- **Information shown**
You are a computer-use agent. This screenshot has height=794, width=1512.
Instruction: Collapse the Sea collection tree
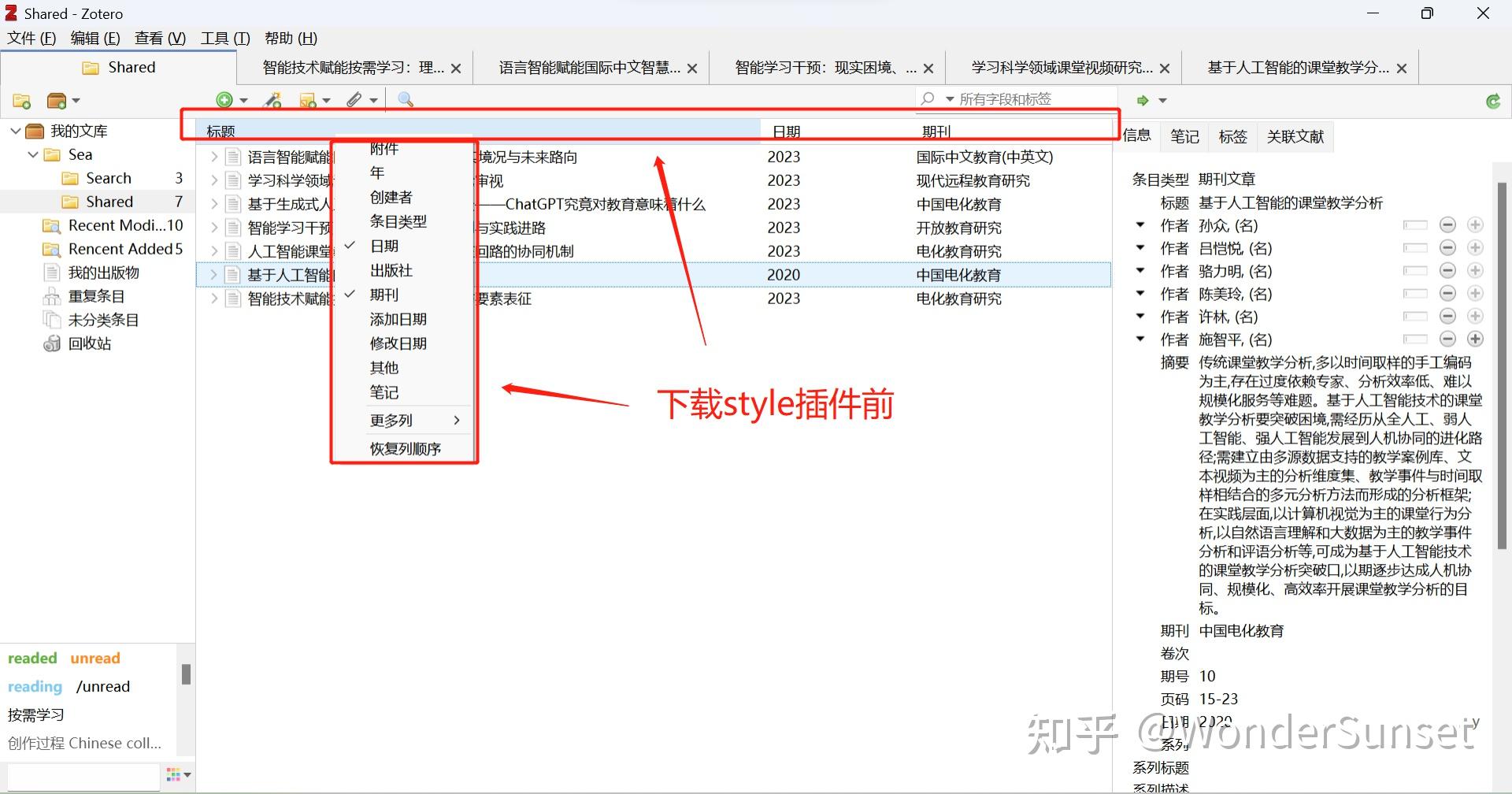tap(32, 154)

...

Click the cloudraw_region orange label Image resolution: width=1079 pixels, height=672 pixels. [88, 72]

...

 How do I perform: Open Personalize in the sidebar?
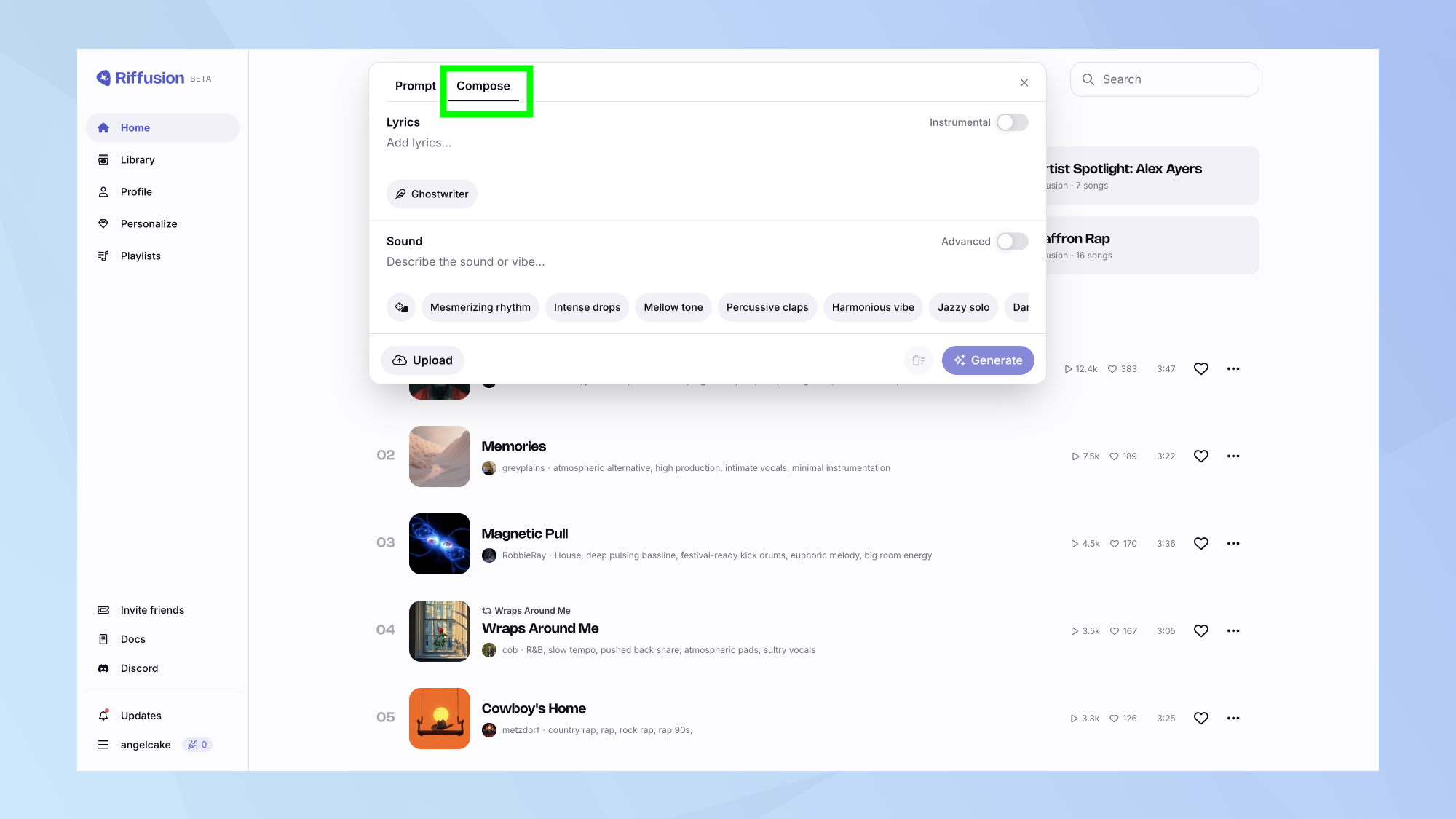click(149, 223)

- **Exercise instructions**
Write out the stretch from the line containing "You are a computer-use" through the line containing "tap(32, 154)" as a numbered list, skipping blank lines and leaving out the pictures.

- **Result for this task**
1. You are a computer-use agent. This screenshot has height=794, width=1512.
2. Instruction: Collapse the Sea collection tree
3. tap(32, 154)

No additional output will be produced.